Medina is hardly the only one pushed into a corner by the communications blackout.

Shumet Beyene, a high school senior residing in Dessie, aspires to follow in the footsteps of his elder sister and secure a scholarship to study abroad. He says the internet blackout is a serious hamper on his ability to search and apply for scholarship opportunities.

Mulugeta, a Lalibela tour guide who requested his last name be withheld, says he has been unable to maintain a connection with past clients who promised to refer him to friends and other would-be tourists.

The economic impact of the shutdown extends beyond the Amhara region.

Ethiopia ranked second on a list of countries that have suffered the highest levels of economic losses due to internet shutdowns in 2023 compiled by Top10VPN. Ethiopia lost a staggering USD 1.9 billion, second only to Russia, according to the report.
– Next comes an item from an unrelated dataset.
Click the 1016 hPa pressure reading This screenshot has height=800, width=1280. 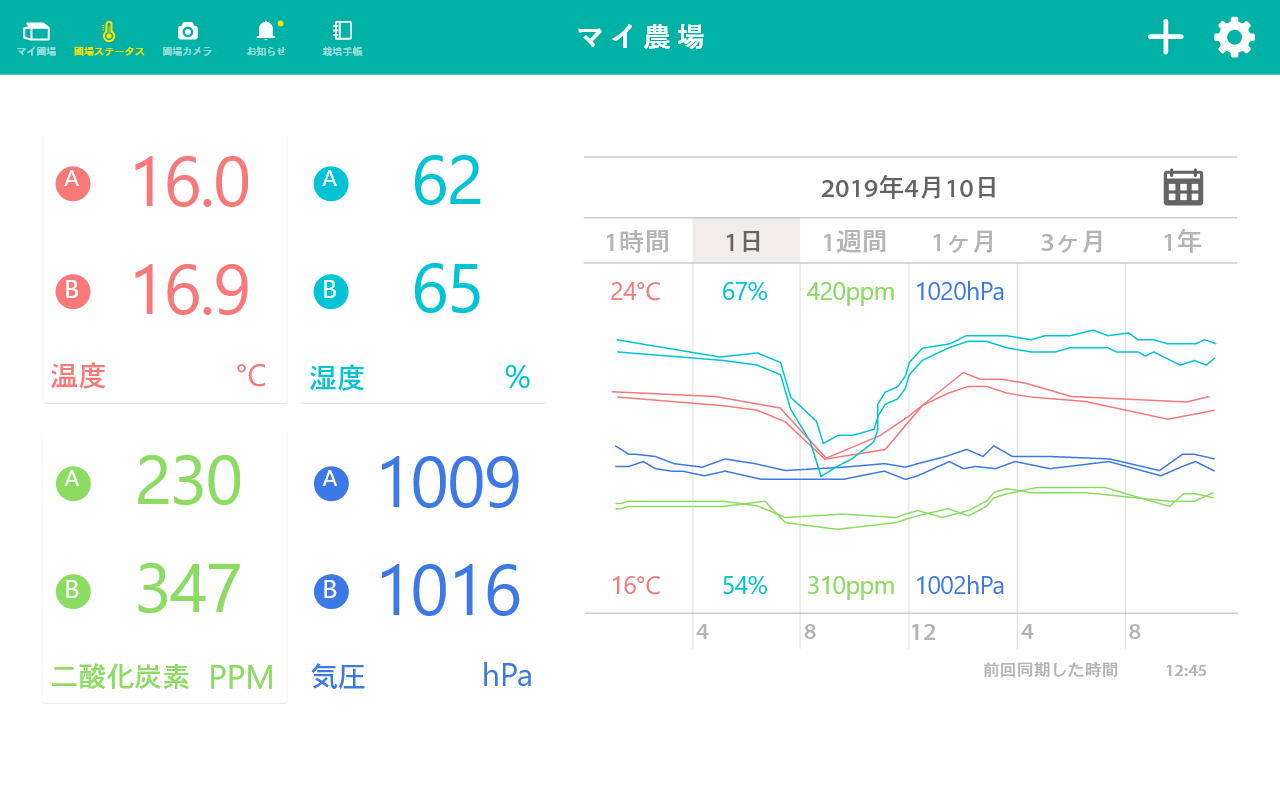point(448,590)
Studies have also demonstrated that internet shutdowns have limited effectiveness in preventing unrest, but the government continues to stick to its communication blackout policy.

Internet disruptions, however, are far from the only problem plaguing the Amhara region.

Fuel scarcities allegedly arising from hoarding have resulted in long queues at pumping stations and a proliferating illicit fuel trade.

Bewket Atalel, a rickshaw driver in Woldiya, describes a scenario that has become all too common in the region over the last few months:

“Fuel trucks unload, gas stations claim they’re out, then fuel reappears in barrels for illegal sale at double the price,” he told The Reporter.

This illicit trade leaves law-abiding drivers waiting in long lines, often with no success.

Hailegebriel, a rickshaw driver in another small town, shares the frustrations. He has also been left with no choice but to buy black market fuel at double the price. He told The Reporter that gas stations refuse to accept electronic payments for fuel – only cash.

“We need peace,” said Hailegebriel, whose last name is being withheld. “Law and order must be restored.”

Road closures are also an imposing problem for the residents of the Amhara region. A woman residing in Woldiya told The Reporter she has no means to take her son, who requires specialized eye treatment, to medical centers in the capital.

The road to the capital through Debre Birhan has been closed since February, forcing travelers to pay higher fees for a ride to Addis Ababa via the longer route through Afar.

“I shouldn’t have to choose,” she said.

The pervasive sentiment is a yearning for peace. Medina, Shumet, Mulugeta, Hailgebrieal, and the unnamed mother all plead for an end to the conflict.

“We need peace; the public needs peace,” said Hailegebriel.